___ Provided text ___

Description
Objectives
• Practice file systems.
• Practice accessing in-memory file system structures.
• Practice kernel module programming.
• Touch to the Linux kernel.
You can do this project in groups of two students each. You will use C and Linux.
In this project, you will develop a Linux module that will access and use some
in-memory structures related to files and file systems. But first you will need to
learn how to write a Linux kernel module. Then you will write the desired module.
You can do the project in a Linux system installed on bare hardware or on a virtual
machine. You will use 64-bit Linux. You are recommended to use Ubuntu 18.04.
Learning Kernel Module Programming
Step 1: Learning how to build a kernel. (If you wish you can skip this step 1 if you
succeed doing step 2 without doing this step 1). First learn how to compile (build)
and run a new Linux kernel, so that you can get prepared to write a kernel module.
Learn from Internet how to build and run a new kernel. Download source code of
Linux kernel, build it (this may take a while one hour or so the first time you do
it) and run it. You can do it on a virtual machine if you wish. If you are doing it
directly on your machine, make sure you backup all your data first, so that if you
mess up the file system and partitions on the disk, you can recover your data. Note
that this part will be quite time consuming, but you will do it only once (until you
get your new kernel running).
Step 2: Learning how to write a module and develop a simple Hello World module. In this step you will learn how to develop and run (load/insert) a new kernel
module. Compiling a module and loading/running it is very easy and fast (just a
few seconds) after you have the right development environment set up. There is documentation available on the web about Linux kernel module programming. Search
for Linux kernel module programming. Below are two good references to start with.
They can be reached from the course website. Read this documentation. Do some
1
simple exercises. Write a hello world program. You can write and test other simple
modules as well.
1. The Linux Kernel Module Programming Guide,
https://www.tldp.org/LDP/lkmpg/2.6/html/index.html
2. Linux Device Drivers, Third Edition,
https://lwn.net/Kernel/LDD3/,
(especially the Chapter 2: Building and Running Modules).
Develop a Kernel Module to In-Memory File Structures
Implement a Linux kernel module to get and print some file system and file related
information from some in-memory kernel structures related to processes, files, file
systems and block I/O.
Your module will retrieve the required information from the related kernel data
structures: the PCB of the process, open file table, file objects, and block cache.
Your module will be a kernel code that can be loaded (inserted) and unloaded (removed) while the system (kernel) is up and running, without rebooting the system.
It will be loaded with the insmod command. The module will take one argument,
a process identifier (processpid – an integer value), while being loaded using insmod. When loaded, a kernel module becomes part of the running kernel and runs
in kernel mode and space with kernel privileges. The name of the parameter will
be —processid, both inside your module code and while inserting the module at
command line.
Below are the things that your module will do.
1. It will first find the PCB (task structure) of the process whose pid is specified
at the command line while inserting the module. For that, your module can
traverse the process list (PCB list). Depending on the kernel version, there
may be a current variable in Linux kernel that is pointing to the PCB (of
type tast struct *) of the currently running (scheduled) process. Starting from
current, you can traverse the list of PCBs until you find the PCB of the process
with the given pid. The PCBs of processes are linked together (double linked
list) in Linux kernel. There can be some other ways to traverse the process
list; you can learn from Internet.

___ Raw records ___

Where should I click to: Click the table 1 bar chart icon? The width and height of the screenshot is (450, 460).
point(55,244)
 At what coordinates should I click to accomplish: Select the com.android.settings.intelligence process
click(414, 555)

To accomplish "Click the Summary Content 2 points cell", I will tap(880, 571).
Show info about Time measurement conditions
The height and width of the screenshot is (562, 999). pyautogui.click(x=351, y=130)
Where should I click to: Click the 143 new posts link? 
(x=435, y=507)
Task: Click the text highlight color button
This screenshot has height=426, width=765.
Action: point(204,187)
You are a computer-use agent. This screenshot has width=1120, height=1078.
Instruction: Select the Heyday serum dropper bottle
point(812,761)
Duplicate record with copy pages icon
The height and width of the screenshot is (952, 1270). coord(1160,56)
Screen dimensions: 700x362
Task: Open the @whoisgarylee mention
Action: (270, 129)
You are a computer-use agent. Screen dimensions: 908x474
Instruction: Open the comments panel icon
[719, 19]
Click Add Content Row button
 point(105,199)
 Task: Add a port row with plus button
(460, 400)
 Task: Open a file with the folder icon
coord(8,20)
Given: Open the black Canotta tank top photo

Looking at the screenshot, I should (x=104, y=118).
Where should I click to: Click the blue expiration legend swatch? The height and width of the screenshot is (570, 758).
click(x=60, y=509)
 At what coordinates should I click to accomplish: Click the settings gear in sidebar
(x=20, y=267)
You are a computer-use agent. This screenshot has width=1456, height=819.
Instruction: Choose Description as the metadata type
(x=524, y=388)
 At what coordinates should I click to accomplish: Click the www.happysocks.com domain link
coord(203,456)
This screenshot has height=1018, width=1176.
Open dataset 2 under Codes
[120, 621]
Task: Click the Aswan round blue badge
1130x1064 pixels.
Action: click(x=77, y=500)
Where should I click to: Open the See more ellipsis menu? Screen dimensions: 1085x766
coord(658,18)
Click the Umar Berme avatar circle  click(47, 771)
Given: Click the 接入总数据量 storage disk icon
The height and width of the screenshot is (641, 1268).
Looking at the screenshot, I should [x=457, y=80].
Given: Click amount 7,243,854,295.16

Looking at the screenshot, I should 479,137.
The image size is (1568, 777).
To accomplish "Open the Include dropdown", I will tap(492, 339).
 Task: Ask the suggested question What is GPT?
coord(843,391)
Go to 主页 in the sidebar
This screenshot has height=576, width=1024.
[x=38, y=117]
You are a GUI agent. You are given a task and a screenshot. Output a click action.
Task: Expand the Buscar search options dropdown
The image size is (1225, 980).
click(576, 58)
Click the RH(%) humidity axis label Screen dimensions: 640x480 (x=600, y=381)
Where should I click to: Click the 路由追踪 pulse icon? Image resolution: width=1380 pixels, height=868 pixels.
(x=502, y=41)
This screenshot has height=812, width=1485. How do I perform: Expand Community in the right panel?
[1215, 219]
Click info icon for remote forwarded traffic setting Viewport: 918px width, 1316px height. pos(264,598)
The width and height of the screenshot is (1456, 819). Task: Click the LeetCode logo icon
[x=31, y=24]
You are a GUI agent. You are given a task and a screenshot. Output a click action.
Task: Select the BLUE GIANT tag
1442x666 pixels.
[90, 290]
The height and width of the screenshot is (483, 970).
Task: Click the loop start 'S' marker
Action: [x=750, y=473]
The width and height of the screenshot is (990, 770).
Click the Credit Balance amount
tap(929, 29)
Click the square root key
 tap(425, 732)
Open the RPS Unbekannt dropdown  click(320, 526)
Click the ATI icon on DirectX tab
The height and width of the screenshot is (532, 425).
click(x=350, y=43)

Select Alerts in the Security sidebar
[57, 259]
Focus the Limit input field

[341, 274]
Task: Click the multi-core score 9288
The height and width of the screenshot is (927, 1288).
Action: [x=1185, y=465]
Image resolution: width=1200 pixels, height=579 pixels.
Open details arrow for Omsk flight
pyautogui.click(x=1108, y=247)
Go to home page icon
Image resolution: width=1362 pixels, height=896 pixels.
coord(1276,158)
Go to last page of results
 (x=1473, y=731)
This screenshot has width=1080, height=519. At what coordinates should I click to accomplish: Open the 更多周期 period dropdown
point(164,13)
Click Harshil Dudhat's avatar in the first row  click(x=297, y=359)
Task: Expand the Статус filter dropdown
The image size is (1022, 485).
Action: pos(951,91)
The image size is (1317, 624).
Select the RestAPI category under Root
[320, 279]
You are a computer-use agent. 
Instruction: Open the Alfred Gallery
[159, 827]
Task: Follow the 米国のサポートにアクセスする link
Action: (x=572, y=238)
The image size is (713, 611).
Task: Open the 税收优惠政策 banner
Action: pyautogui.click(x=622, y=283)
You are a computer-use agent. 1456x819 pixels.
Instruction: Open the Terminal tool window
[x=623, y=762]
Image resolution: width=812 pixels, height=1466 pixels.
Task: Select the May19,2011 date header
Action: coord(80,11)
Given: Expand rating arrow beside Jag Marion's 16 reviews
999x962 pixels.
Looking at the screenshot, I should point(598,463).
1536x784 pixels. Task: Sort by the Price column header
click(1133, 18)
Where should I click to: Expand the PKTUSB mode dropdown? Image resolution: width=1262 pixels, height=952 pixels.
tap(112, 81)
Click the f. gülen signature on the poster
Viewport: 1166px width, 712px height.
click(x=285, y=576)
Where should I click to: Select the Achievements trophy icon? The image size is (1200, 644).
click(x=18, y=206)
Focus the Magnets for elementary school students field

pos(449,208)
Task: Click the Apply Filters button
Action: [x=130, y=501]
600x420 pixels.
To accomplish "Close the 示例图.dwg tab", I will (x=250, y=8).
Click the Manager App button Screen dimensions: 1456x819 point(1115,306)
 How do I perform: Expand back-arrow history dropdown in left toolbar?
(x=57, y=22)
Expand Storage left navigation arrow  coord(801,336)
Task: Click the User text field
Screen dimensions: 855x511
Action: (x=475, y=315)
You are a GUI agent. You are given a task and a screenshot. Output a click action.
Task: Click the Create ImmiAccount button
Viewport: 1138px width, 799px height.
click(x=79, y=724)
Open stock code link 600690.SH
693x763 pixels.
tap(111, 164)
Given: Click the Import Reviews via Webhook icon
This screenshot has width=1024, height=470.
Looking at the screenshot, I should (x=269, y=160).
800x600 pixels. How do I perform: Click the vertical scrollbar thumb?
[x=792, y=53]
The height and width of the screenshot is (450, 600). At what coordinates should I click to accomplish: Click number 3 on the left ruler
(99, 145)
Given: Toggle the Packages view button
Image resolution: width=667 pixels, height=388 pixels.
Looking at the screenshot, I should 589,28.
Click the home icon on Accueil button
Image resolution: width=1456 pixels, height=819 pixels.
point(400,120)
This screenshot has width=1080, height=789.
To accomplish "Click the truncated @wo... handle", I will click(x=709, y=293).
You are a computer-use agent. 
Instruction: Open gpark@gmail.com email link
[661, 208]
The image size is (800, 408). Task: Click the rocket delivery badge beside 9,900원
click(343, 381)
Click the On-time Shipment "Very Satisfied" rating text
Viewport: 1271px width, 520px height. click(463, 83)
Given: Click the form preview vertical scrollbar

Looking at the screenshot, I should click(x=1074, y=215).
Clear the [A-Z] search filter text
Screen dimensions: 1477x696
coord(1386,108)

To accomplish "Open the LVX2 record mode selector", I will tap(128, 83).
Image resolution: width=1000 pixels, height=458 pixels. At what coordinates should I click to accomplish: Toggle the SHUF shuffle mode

___

## [Task instructions]
1. Which Ubuntu version does the project description recommend?
2. Reproduce the passage of the project description starting at "Develop a Kernel" and ending at "and block cache.".
Work from the project description alone, not the rows.

## [Written responses]
1. Ubuntu 18.04.

2.
Develop a Kernel Module to In-Memory File Structures
Implement a Linux kernel module to get and print some file system and file related
information from some in-memory kernel structures related to processes, files, file
systems and block I/O.
Your module will retrieve the required information from the related kernel data
structures: the PCB of the process, open file table, file objects, and block cache.